O próprio partido de Morales, a FCN, tem trajetória sinuosa. Nasceu como proposta de um grupo de ex-militares que participaram do longo período de guerra civil que vigorou na Guatemala entre 1960 e 1996, o chamado Conflito Armado Interno, bastante associado ao ambiente ideológico da Guerra Fria e que teve profundo impacto econômico, contribuindo para aumentar a polarização político-social na sociedade guatemalteca. Em 30 de junho de 2004, durante um desfile de comemoração do Dia Nacional do Exército, alguns veteranos foram agredidos por familiares de vítimas de desaparecidos e decidiram se organizar para atuar politicamente no país.
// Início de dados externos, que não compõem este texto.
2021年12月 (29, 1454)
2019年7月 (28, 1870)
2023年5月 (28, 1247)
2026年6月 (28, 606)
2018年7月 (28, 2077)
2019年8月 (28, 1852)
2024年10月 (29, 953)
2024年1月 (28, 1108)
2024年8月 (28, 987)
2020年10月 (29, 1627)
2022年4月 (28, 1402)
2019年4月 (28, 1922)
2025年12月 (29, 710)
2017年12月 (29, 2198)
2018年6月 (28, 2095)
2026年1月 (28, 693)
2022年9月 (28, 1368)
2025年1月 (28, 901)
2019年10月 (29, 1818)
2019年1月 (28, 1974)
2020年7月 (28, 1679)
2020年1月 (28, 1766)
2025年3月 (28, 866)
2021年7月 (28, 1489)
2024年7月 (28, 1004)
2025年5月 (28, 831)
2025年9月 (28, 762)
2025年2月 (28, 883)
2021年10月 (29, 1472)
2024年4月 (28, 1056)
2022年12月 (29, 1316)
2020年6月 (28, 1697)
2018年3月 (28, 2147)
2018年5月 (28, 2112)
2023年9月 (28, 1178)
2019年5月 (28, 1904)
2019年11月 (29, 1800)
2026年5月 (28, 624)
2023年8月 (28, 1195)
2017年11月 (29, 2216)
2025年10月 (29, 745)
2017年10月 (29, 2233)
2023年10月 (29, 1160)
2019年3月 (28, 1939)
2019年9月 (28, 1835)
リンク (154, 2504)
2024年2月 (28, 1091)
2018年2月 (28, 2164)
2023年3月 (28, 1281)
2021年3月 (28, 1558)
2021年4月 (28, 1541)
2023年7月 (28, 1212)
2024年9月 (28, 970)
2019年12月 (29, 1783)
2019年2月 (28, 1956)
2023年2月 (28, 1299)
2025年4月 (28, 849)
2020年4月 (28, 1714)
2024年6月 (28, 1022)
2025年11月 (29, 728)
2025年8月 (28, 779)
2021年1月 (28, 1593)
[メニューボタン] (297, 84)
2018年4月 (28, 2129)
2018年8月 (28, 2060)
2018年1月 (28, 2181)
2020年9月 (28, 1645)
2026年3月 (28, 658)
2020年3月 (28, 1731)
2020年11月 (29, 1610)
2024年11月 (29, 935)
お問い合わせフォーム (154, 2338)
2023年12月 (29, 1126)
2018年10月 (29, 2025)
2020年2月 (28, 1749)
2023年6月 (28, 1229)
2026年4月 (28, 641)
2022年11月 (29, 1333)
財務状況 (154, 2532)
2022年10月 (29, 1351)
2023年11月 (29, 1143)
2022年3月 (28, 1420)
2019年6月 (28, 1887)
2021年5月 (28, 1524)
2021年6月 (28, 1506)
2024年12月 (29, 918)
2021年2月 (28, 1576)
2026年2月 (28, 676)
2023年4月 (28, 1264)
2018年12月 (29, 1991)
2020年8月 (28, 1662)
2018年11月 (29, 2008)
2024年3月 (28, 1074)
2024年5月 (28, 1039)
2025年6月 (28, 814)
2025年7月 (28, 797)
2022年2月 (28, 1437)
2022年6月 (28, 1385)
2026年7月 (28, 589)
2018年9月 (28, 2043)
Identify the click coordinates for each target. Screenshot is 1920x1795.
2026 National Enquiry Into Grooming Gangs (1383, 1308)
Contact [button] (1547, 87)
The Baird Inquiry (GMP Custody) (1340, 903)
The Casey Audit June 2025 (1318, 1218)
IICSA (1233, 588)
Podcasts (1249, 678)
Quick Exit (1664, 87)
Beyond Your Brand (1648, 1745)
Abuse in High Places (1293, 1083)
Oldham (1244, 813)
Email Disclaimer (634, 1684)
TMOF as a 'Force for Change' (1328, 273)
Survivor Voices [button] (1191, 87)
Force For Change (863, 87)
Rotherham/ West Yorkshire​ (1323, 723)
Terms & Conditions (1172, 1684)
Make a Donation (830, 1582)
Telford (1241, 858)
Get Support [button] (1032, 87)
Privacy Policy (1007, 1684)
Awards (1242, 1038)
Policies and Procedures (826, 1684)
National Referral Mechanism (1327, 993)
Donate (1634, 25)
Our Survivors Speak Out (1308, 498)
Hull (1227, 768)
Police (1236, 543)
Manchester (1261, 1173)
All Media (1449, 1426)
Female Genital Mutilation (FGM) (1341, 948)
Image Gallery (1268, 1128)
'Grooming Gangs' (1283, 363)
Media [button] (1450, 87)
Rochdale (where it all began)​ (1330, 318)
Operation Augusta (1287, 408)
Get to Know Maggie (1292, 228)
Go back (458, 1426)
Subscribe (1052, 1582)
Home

De acordo com o sociólogo guatemalteco Mario Mérida, os recentes acontecimentos no país representam um avanço que se destaca na “era democrática guatemalteca”, já que mudanças foram alcançadas após varias manifestações populares pacíficas. Hoje, no Guatemala, há uma forte onda social de caráter predominantemente urbano que vê a corrupção como o principal problema do país, mais importante do que a insegurança, o desemprego, as péssimas condições de acesso a saúde e educação.